Exercise passage:
As the SkySports Transfer Totaliser spins into overdrive, the 2017 summer transfer window looks set to become the highest spending window of all time. Despite all the talk of the ‘obscene’ and ‘ridiculous’ money involved, in reality it is little more than a reflection of the enormous amount finance that Premier League clubs take from sponsorship and television deals.
What is rarely discussed, however, is what clubs should do when handed a gargantuan amount of cash for their prized asset.
Big money transfers can be replaced in two ways, either with another superstar, or with a series of smaller purchases, to improve the squad as a whole. Liverpool and Tottenham Hotspur did the latter when trying to replace Luis Suarez and Gareth Bale, respectively, with what could, generously, be called ‘mixed results’.
Both were replaced with a series of signings, but only Adam Lallana and Christian Eriksen have proved successful investments for either club, and neither has really hit the level of their goal-scoring predecessors.
In fact, other than these two bright spots, what really replaced Suarez and Bale was a flood of mediocrity which would see both Liverpool and Spurs go backwards in the following season. Memories of Roberto Soldado, Paulinho and Lazar Markovic will bring a painful shudder to fans of either club.
An attempted overhaul of the playing staff turned into a scatter-gun approach which saw both clubs lose money, add to their wage bill and weaken their team. Not the shrewd business that Daniel Levy, the Spurs chairman, is noted for.
However, while Liverpool and Tottenham were left with egg on their face trying to replace a star player, Juventus put all their proverbials in one basket after losing Paul Pogba to Manchester United for a world-record transfer fee. They went big and spent the vast majority of their new-found wealth on Gonzalo Higuaín, fresh from a goal-laden three years with Napoli.
Although €90 million was an awful lot for a 28-year-old, this was a player who had just plundered 36 league goals, and Juventus’ faith was repaid as Higuaín top-scored in the club’s domestic double-winning campaign. The Old Lady also reached the Champions League final that season. The creative Pogba had been replaced with the clinical Higuaín.
With such stark examples, Everton fans may wish to temper their close-season optimism as their approach to replacing Romelu Lukaku seems to follow Liverpool and Tottenham’s model, rather than Juventus’.
The Lukaku money has, thus far, been spent on Jordan Pickford, Michael Keane, Davy Klaassen and Sandro Ramirez, amongst others, and, while they all have potential, none have shown Lukaku’s quality in their careers so far. Koeman’s success at Everton last season shows he knows how to bring the best out of players and his Goodison revamp will look to build a new spine of promising young players.
Replacing a star is difficult for any manager, regardless of the money involved, and clubs can often find themselves crashing down to earth. After the progress of the last year an important season follows for Everton, and Koeman must hope he has unearthed a few Eriksens, and not been sold a Soldado.

Extracted entries:
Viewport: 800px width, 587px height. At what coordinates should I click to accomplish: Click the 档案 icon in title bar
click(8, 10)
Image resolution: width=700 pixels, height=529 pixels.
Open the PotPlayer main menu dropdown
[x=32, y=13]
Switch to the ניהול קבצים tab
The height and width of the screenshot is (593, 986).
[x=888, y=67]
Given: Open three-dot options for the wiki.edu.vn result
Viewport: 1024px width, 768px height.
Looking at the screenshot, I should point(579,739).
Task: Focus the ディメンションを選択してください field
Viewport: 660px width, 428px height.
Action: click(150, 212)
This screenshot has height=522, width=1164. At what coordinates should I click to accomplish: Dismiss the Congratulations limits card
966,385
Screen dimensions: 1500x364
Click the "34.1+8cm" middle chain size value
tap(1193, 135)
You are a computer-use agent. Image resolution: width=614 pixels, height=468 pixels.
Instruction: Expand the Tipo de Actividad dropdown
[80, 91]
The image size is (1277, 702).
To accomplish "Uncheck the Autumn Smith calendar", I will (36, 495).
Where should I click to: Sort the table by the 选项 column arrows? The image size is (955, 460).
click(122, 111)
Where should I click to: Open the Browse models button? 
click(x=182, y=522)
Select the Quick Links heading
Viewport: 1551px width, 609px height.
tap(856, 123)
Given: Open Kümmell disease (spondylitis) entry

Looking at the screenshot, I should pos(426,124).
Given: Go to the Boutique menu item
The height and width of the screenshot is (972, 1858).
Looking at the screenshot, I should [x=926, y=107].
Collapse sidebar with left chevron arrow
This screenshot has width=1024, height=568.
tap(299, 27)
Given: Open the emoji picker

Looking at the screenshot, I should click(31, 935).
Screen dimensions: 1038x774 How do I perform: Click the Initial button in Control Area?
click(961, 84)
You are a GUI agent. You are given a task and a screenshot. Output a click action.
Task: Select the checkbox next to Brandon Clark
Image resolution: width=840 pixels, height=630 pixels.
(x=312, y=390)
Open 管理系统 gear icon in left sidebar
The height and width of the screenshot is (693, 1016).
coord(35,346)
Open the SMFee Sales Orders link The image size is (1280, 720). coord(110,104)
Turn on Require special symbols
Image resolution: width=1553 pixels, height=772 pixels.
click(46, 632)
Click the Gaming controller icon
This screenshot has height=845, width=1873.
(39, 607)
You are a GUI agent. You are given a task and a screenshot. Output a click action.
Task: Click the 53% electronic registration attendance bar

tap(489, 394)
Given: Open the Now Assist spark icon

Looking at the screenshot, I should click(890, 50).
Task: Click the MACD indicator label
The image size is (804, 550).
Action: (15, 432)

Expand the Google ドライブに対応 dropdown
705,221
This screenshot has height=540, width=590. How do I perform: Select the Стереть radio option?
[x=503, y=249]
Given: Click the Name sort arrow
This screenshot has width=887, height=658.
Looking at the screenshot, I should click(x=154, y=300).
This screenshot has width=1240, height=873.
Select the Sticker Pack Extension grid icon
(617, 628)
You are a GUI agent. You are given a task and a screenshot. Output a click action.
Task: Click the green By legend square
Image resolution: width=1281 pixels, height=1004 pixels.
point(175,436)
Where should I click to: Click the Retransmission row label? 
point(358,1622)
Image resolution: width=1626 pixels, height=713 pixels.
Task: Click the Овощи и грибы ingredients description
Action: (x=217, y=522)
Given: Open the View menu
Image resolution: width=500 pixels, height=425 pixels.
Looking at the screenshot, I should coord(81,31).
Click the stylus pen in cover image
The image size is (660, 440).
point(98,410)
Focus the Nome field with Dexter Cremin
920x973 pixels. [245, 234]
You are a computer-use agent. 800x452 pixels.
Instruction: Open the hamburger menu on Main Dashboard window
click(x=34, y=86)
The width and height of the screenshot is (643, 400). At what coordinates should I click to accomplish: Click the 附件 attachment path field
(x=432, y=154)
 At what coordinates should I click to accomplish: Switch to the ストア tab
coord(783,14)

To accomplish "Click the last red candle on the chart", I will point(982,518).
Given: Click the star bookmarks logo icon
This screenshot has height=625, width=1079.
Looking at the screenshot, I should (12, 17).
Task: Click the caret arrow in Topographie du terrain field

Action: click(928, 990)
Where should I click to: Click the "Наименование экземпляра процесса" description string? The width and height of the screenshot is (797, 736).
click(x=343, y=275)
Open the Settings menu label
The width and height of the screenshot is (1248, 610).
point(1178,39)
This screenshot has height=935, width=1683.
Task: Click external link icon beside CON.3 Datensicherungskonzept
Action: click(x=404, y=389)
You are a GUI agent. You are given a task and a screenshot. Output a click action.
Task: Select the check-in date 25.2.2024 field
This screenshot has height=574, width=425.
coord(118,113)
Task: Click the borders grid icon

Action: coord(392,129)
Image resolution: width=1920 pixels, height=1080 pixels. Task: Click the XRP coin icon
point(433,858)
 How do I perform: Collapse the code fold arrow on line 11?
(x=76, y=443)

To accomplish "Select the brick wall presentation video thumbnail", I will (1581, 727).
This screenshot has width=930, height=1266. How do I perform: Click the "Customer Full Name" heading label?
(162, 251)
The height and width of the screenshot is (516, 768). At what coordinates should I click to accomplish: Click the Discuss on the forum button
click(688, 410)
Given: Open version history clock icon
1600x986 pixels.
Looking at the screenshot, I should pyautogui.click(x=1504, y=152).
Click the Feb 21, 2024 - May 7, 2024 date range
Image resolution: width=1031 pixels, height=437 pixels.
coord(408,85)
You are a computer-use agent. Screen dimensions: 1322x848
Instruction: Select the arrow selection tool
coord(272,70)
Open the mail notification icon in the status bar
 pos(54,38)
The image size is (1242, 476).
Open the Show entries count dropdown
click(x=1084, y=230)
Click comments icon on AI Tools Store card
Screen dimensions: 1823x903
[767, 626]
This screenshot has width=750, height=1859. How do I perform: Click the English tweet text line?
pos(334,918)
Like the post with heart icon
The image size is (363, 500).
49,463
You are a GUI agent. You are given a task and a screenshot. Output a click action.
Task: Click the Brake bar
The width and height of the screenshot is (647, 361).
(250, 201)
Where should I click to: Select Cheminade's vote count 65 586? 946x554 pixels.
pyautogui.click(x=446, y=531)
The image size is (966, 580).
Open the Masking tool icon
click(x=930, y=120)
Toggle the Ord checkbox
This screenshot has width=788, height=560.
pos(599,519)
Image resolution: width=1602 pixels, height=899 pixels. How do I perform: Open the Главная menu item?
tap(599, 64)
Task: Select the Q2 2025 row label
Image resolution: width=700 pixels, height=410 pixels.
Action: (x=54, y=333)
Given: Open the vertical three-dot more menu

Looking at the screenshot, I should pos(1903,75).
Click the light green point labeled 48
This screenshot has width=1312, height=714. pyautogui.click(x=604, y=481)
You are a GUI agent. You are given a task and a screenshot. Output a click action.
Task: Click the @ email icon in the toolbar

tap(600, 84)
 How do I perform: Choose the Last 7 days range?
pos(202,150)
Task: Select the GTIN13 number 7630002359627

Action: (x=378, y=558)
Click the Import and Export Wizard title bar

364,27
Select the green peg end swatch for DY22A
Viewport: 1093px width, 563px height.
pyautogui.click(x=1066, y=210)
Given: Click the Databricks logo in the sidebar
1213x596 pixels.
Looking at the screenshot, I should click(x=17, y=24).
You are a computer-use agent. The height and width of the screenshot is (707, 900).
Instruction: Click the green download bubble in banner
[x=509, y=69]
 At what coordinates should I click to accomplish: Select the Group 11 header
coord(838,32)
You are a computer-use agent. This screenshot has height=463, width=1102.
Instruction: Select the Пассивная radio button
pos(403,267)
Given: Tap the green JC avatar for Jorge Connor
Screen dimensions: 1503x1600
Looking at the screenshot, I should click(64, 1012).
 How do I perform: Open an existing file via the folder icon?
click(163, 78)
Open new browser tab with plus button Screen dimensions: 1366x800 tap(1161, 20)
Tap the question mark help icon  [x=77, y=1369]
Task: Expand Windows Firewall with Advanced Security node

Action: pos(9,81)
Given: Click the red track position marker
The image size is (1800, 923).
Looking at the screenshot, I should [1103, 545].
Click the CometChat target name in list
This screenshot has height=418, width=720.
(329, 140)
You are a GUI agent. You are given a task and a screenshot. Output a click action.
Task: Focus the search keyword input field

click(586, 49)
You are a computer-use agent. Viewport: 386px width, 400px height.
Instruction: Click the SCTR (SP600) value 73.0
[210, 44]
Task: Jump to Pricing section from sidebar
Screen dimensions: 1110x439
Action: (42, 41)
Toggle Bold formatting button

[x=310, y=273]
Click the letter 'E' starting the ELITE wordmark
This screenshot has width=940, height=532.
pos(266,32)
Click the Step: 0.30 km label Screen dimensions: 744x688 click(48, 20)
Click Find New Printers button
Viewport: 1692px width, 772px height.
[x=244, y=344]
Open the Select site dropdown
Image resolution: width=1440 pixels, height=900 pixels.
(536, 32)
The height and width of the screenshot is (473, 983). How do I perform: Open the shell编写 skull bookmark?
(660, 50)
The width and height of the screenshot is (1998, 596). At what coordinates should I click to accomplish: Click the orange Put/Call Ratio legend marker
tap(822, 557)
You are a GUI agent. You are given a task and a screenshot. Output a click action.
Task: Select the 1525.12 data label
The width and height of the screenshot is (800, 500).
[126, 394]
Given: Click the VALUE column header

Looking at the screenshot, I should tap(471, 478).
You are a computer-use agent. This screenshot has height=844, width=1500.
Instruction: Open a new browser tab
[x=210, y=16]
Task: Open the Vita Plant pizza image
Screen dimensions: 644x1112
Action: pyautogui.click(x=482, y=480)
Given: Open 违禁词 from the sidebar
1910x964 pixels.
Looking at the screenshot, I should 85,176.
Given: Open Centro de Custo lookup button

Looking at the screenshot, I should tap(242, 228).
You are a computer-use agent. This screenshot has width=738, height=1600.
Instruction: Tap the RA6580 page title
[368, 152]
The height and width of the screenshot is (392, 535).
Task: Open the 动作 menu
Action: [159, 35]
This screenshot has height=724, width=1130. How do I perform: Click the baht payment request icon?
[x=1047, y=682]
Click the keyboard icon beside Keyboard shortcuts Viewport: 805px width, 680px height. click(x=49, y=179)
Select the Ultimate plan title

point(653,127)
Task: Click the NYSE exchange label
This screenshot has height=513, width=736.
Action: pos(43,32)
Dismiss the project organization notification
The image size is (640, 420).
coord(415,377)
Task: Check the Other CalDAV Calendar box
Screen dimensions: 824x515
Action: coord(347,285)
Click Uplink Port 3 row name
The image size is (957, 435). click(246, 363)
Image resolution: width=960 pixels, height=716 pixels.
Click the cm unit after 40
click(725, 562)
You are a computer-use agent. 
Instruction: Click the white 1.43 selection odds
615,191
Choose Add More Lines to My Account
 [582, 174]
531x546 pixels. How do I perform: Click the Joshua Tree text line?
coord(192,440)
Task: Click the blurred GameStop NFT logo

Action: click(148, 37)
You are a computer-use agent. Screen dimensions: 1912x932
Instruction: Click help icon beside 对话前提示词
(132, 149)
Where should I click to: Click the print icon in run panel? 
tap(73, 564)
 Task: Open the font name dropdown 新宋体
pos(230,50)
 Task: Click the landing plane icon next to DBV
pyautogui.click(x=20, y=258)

Exercise description: List every football club named in the transfer article. The data has nothing to do with the transfer article.

Answer for the task: Liverpool, Tottenham Hotspur, Juventus, Manchester United, Napoli, Everton